Katie Ellis noted Somersault as an important film in the growth of representation of autistic characters in Australian cinema, with Bianca's Asperger syndrome brother Karl being an "underdeveloped but pivotal character whose Aspergers helps to reveal the inner world of the main characters, Heidi and Joe".

===Accolades===
In the 2004 AFI Awards held on 29 October at Regent Theatre, Melbourne, Somersault made history by winning in all 13 categories. The film won the following awards: Best Film (awarded to producers Anthony Anderson and Jan Chapman); Best Direction (Cate Shortland); Best Original Screenplay (Cate Shortland); Best Actress in a Leading Role (Abbie Cornish); Best Actor in a Leading Role (Sam Worthington); Best Actress in a Supporting Role (Lynette Curran); Best Actor in a Supporting Role (Erik Thomson); Best Editing (Scott Gray); Best Cinematography (Robert Humphreys, A.C.S.); Best Sound (Mark Blackwell, Peter Smith and Sam Petty); Best Original Music Score (Decoder Ring); Best Production Design (Melinda Doring); Best Costume Design (Emily Seresin).

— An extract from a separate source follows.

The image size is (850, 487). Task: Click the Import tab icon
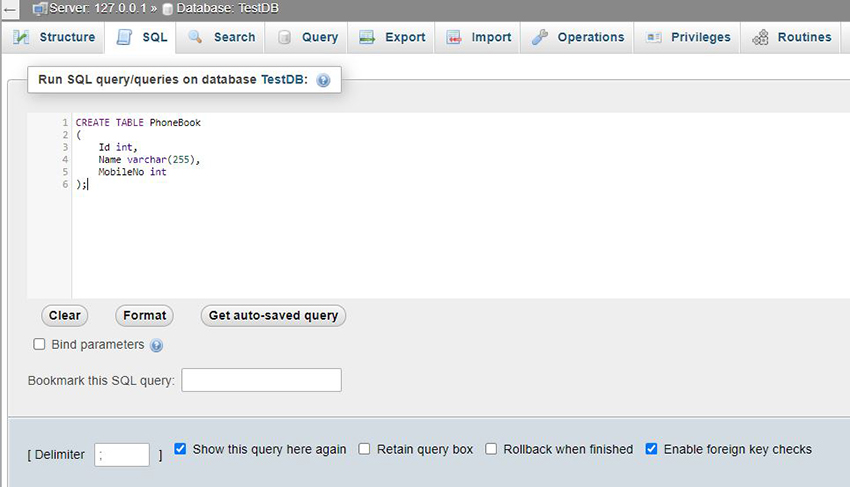[x=454, y=37]
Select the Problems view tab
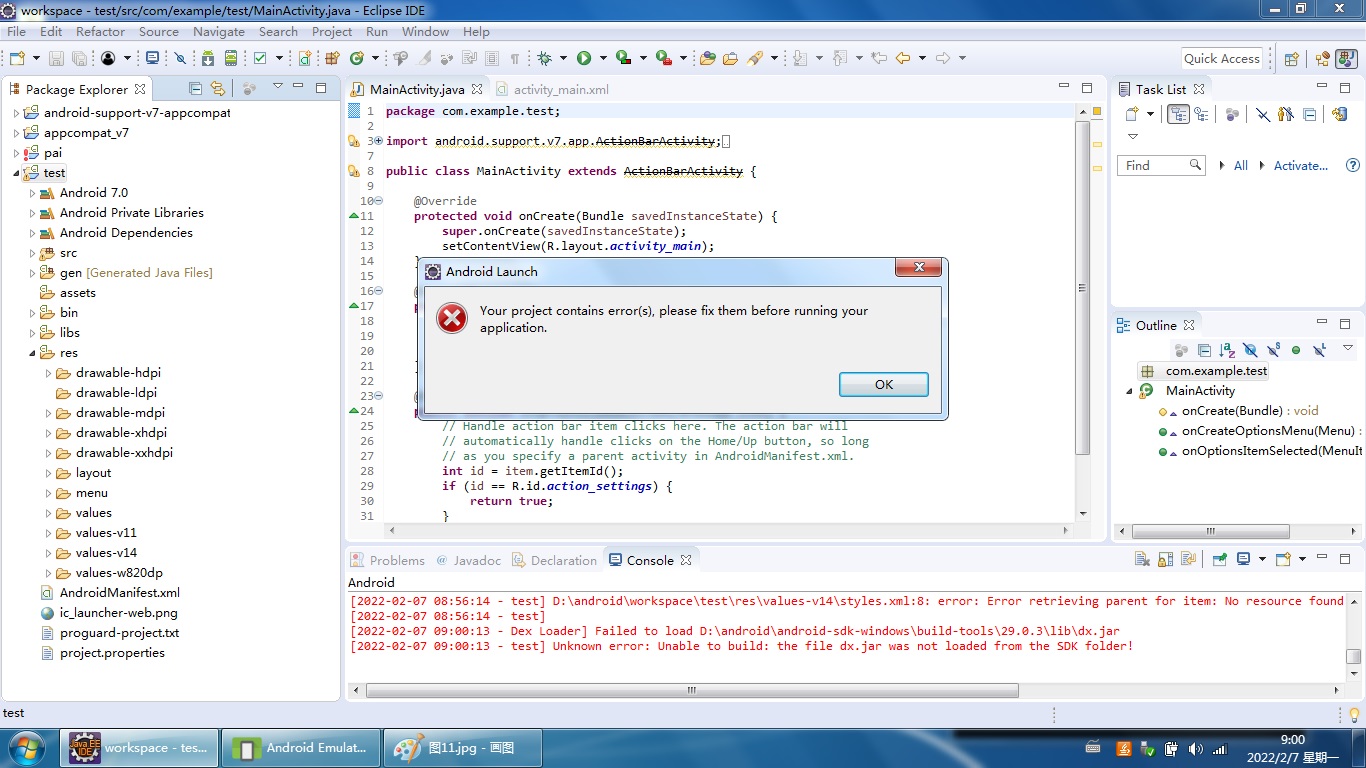Image resolution: width=1366 pixels, height=768 pixels. (395, 560)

Somersault was also a big winner at the 2004 Film Critics Circle of Australia (FCCA) Annual Awards where it picked up five awards: Best Film; Best Director (Cate Shortland); Best Actress (Abbie Cornish); Best Cinematography (Robert Humphreys); Best Actress in a Supporting Role (Lynette Curran).

The film also dominated the publicly voted Lexus IF Awards, taking out six of its eight nominations. It won awards in the following categories: Best Director (Cate Shortland), Best Music, Best Cinematography, Best Script, Best Feature Film and Best Actress for Abbie Cornish.